Dataset entries
──────────

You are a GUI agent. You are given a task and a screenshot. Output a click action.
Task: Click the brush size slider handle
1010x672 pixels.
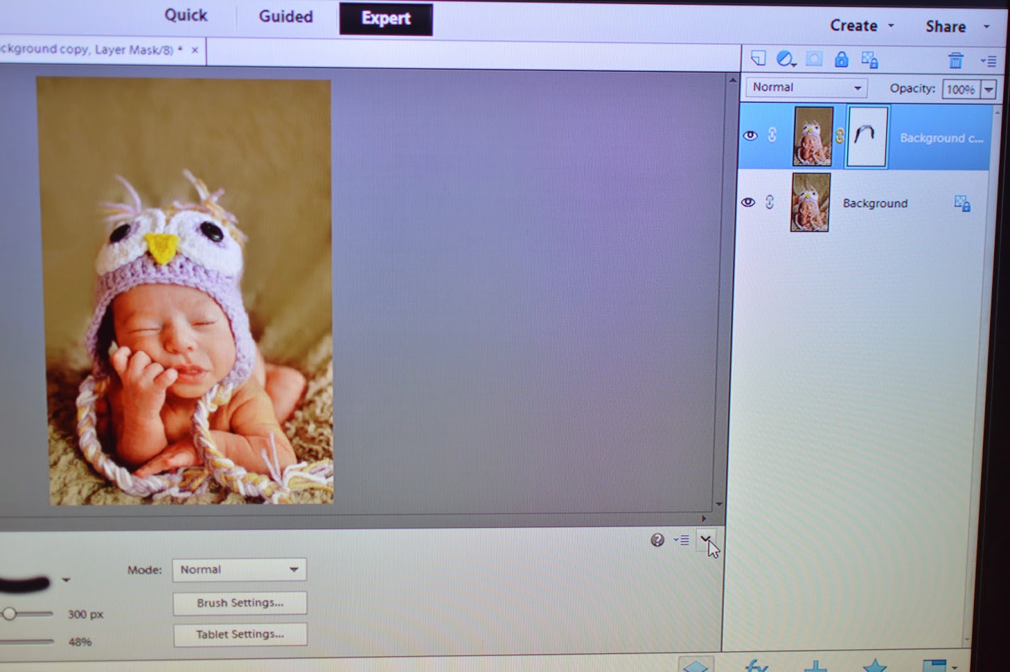9,613
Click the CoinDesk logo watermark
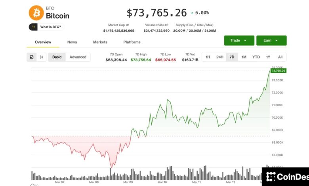 [285, 177]
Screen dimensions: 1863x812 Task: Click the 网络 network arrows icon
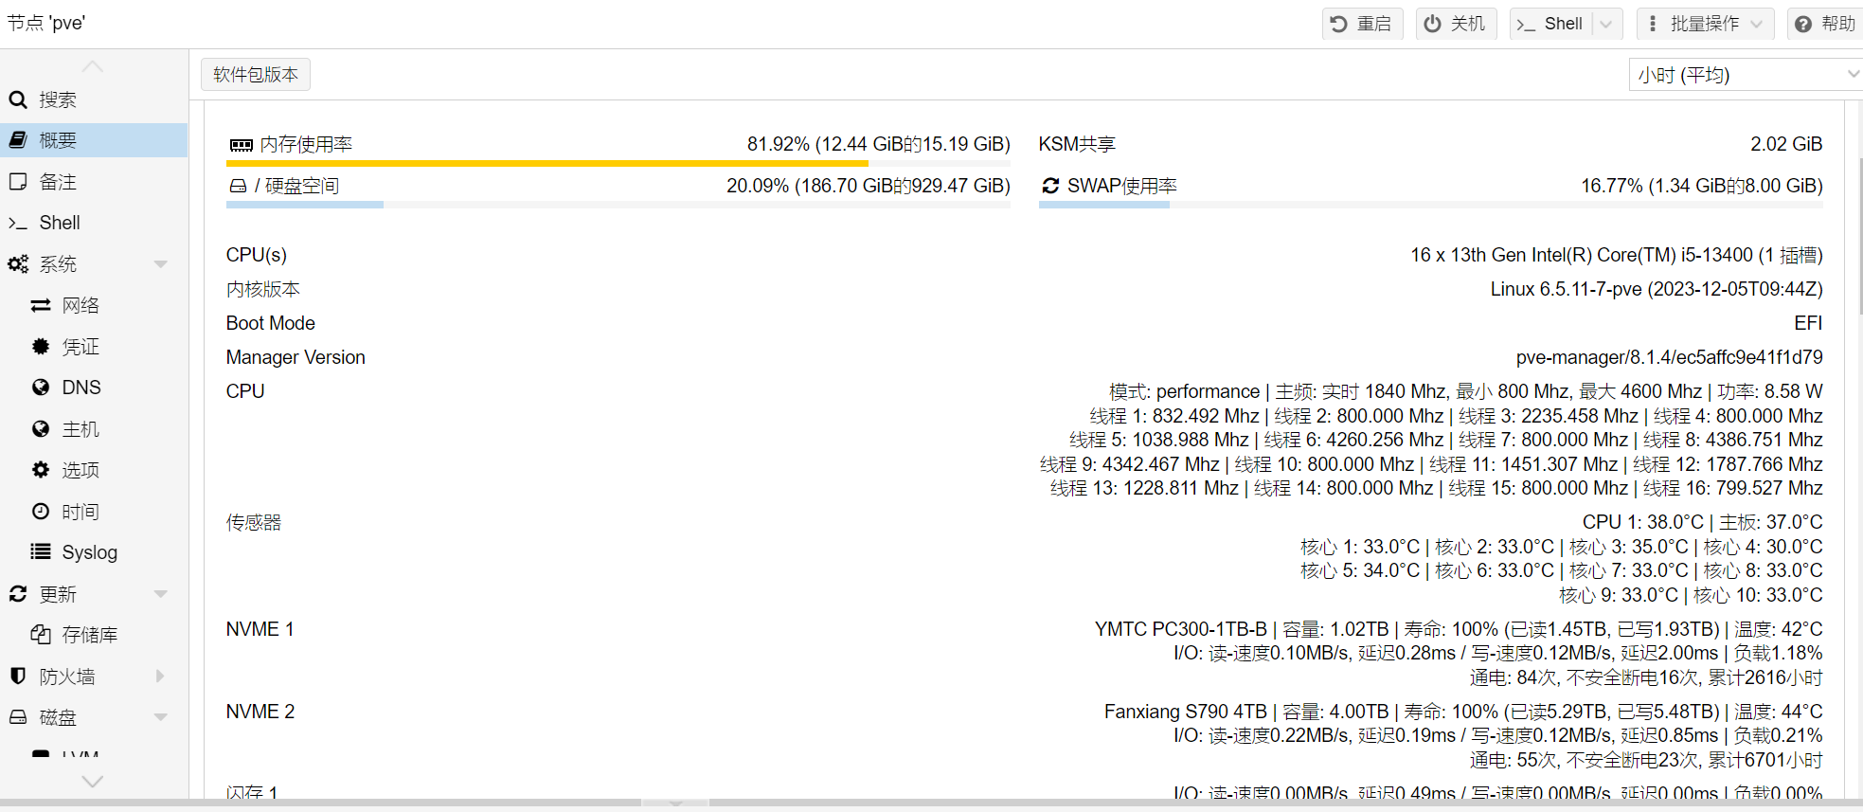[41, 305]
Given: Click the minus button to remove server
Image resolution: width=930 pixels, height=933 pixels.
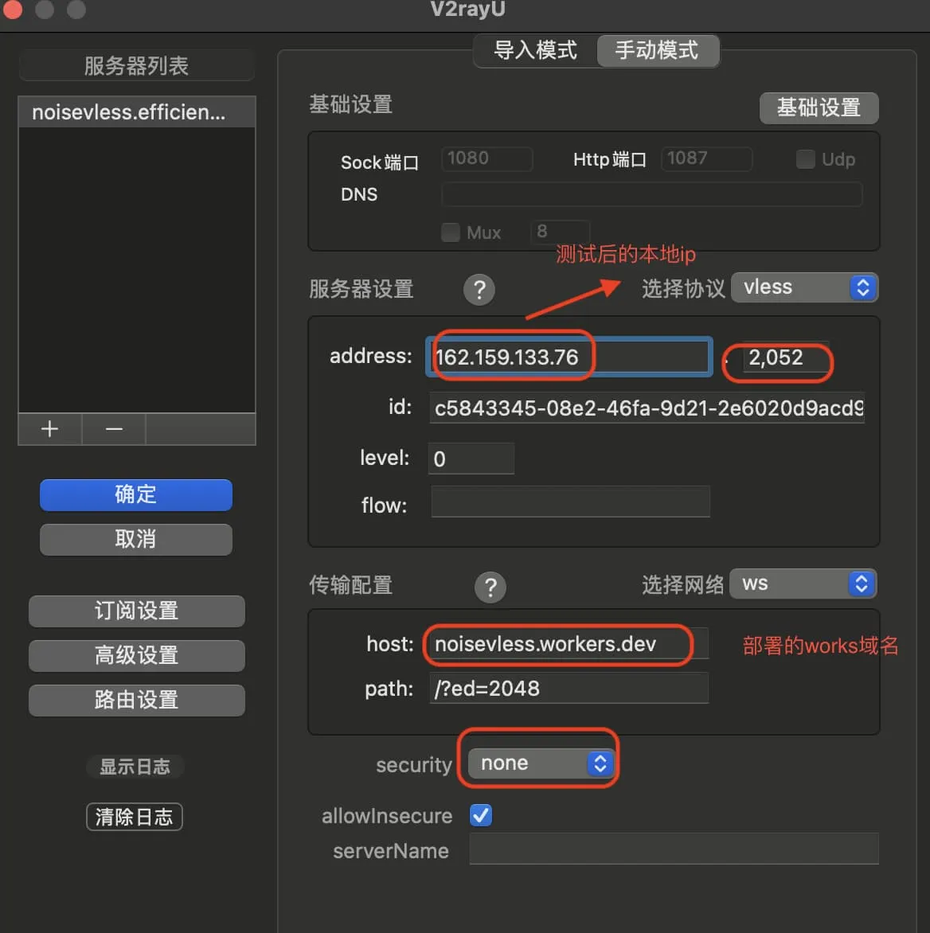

──────────

Exactly the lines from the line containing "Given: Click the" to the end of the records need to be copied, both ends included, with pictures left out.

ANSWER:
Given: Click the minus button to remove server
Image resolution: width=930 pixels, height=933 pixels.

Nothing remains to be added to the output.